An American Airlines flight attendant serves drinks to passengers after departing from Dallas/Fort Worth International Airport in Texas.
Robert Alexander | Archive Photos | Getty Images
American Airlines will cut 19,000 employees in October when federal aid that protected those jobs expires and the coronavirus pandemic continues to devastate travel demand, the carrier said Tuesday.
The cuts are the latest mass job cuts to hit the aviation industry as it reels from a plunge in demand and billions in losses.
The Fort Worth-based airline, which employed more than 140,000 people in March, is prohibited from laying off workers through Sept. 30 under the terms of a $25 billion federal aid package set aside for carriers to weather the worst of the crisis. But demand has only modestly recovered, presenting a dire scenario for airlines. American its fourth-quarter capacity will be half of the year-ago level.
“We have come to you many times throughout the pandemic, often with sobering updates on a world none of us could have imagined,” wrote American Airlines’ CEO Doug Parker and its president Robert Isom in a staff note announcing the cuts. “Today is the hardest message we have had to share so far – the announcement of involuntary staffing reductions effective Oct. 1.”
American’s shares extended earlier losses after the announcement, trading close to 3% lower in late-morning trading.

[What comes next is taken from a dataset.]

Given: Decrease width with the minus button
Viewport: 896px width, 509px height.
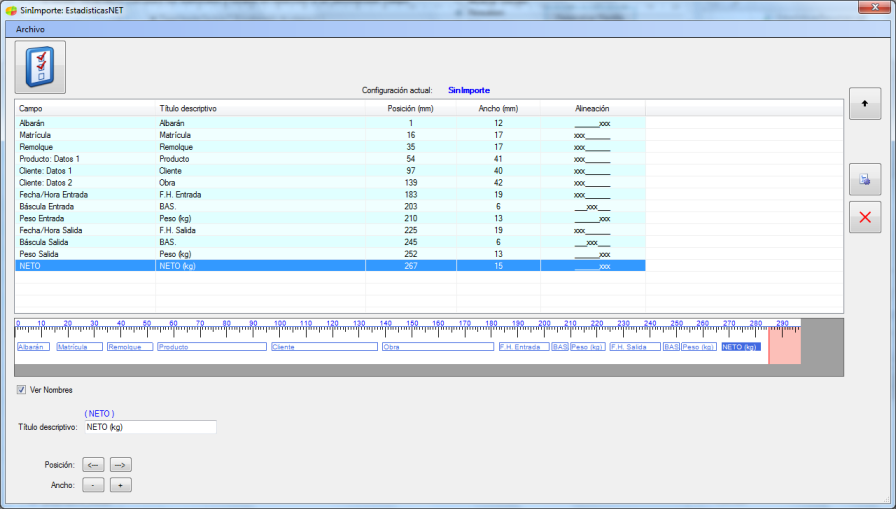Looking at the screenshot, I should 93,485.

Labor unions and carriers have urged lawmakers to provide another $25 billion in aid to preserve jobs through March. The proposal has won bipartisan support but Congress has so far failed to reach another national coronavirus aid package that could include the additional relief for airlines.

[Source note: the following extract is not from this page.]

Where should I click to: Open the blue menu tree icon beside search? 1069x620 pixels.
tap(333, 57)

“The one possibility of avoiding these involuntary reductions on Oct. 1 is a clean extension” of the federal aid, the executives said Tuesday.
American and other airlines have offset some of the involuntary cuts by urging employees to take buyouts, early retirements and unpaid or partially paid leaves. American last month warned 25,000 employees that their jobs are at risk in October.
More than 12,500 people have opted to leave American permanently while another 11,000 will be on leave in October, the executives said.